Пожалуй, наиболее существенным свойством синтаксиса медиа является его гипертекстуальность. Для того чтобы понять, о чем идет речь, стоит вкратце остановиться на представлениях о том, чем обычный текст отличается от гипертекста. Классический текст представляет собой линейную последовательность означающих, своего рода замкнутое, герметическое пространство, проявляющее себя в актах восприятия читателя. В свою очередь гипертекст обладает центробежной энергией, стремящейся распространять себя на максимально возможные смысловые зоны. Так восприятие читателя, захваченное расширяющимися потоками гиперссылок, выступающих в качестве необходимых структур гипертекста, оказывается вовлеченным в паутину прямых и косвенных связей и коннотаций.
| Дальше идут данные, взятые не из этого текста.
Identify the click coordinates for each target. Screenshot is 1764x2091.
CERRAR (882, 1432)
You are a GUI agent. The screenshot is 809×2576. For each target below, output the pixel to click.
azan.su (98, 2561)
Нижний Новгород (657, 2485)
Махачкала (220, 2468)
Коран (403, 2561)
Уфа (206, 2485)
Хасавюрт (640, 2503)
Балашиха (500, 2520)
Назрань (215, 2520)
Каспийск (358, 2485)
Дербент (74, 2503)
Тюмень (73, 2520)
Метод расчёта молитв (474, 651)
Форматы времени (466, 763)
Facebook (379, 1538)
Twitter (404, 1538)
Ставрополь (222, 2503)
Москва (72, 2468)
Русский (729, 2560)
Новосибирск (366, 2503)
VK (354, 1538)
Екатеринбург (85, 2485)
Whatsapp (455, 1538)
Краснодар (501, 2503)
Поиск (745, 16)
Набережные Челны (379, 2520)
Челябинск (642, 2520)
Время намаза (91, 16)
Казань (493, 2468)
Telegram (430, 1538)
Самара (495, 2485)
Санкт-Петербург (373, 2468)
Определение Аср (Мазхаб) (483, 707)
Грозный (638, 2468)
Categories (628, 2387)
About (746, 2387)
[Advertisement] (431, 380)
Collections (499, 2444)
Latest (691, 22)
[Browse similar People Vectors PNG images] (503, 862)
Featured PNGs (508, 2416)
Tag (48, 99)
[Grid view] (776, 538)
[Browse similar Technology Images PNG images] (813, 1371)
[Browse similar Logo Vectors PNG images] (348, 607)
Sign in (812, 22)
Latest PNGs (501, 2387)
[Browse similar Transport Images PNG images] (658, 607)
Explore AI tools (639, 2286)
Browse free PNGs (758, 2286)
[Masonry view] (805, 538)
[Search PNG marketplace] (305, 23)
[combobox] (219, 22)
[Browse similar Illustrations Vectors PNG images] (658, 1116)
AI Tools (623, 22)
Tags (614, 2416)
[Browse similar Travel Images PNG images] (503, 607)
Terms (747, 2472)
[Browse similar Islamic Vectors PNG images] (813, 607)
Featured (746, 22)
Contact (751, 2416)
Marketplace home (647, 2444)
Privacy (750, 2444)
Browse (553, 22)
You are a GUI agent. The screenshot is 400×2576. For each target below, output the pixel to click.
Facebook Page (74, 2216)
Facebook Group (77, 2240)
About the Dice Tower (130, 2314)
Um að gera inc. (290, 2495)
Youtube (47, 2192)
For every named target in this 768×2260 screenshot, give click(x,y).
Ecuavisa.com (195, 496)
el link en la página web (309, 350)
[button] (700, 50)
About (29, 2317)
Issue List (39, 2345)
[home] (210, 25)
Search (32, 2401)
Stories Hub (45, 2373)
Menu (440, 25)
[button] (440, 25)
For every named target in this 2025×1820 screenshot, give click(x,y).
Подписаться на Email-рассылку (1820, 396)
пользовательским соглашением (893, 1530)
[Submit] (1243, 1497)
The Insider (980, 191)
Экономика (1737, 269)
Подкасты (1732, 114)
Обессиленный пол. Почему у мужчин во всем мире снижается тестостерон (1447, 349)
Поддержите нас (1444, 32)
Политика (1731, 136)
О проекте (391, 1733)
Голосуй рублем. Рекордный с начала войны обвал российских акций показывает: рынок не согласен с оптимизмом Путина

Компрессия, уплотнение информации в медиарельности, непосредственным образом сопряженная с внутренней логикой гипертекста, нередко ведет к исчезновению смыслов. В то же время сжатие информации становится едва ли не единственным способом ее структурирования, а значит и осмысления. В связи с этим мне вспоминаются мысли русского философа-космиста Н.Ф. Федорова. Обращаясь к истории печатного слова, он обнаруживал в нем упрощение, единообразие, вызванное проявлением духа нового времени. В учении мыслителя много парадоксального (как, например, идея воскрешения отцов), тем не менее представление о разуме как символо-энергийном порядке заставляет задуматься. По мысли автора, любое душевно-телесное переживание отражается в этом порядке, тем самым выстраивая структуру действительности. Продолжая мысль Федорова, можно предположить, что душевно-телесное переживание в медиакультуре становится сугубо информационным фактом, утрачивая присущий ему символизм. Так аватарки, проецируясь в психическое пространство, размывают четкость образа собственного тела, а символы превращаются в набор технических шрифтов, инструментом, позволяющим удобным способом распаковывать и запаковывать смысловые конструкты.

Все большее число наших современников активно и едва ли не непрерывно создают собственный контент: пишет тексты и комментарии, размещает видео и фотографии, другими словами, так или иначе отображает свое присутствие в информационном поле. С определенными допущениями можно предположить, что ведение сетевого дневника или блога (что, по сути, представляет собой акт создания гипертекста) является наиболее значимым инструментом поддержания и создания виртуальной идентичности. В этом смысле примечательно, что Википедия рассматривает сетевую или виртуальную идентичность как «совокупность гипертекстовых компонентов сетевого облика индивида».

Любопытно, что личный дневник, на протяжении многих веков выступавший в качестве инструмента самопознания и самотрансформации, все чаще становится средством показать себя, а самоидентификация – способом моделирования личной информационной среды. На наших глазах ноосфера становится медиасферой, а живое присутствие подменяется информационной включенностью. Хосе Ортега-и-Гассет, обращаясь к рассмотрению подобных явлений, писал: «По мере того как я думаю и говорю не самоочевидные, выношенные мною самим мысли, а повторяю мысли и слова, которые произносятся вокруг, моя жизнь перестает быть моею и я перестаю быть той неповторимой личностью, какой являюсь, и выступаю уже больше от лица общества, то есть превращаюсь в социальную машину, социализируюсь».

Так синтаксис внутреннего языка, прорастая в синтаксис медиареальности, неуловимо меняется, в результате чего грань между виртуальным и реальным становится все более зыбкой. Достаточно просмотреть пару-тройку страничек в социальных сетях, чтобы убедиться в том, что большую часть информации составляют скопированные записи и изложенные в собственном пересказе чужие мысли. Так творческая активность, на протяжении всей человеческой истории свидетельствовавшая об активном модусе сознания, в пространстве медиа нередко становится способом фиксации новых соглашений. Другими словами, синтаксис медиареальности с неизбежностью закрепляет себя в жестких, но социально приемлемых формах.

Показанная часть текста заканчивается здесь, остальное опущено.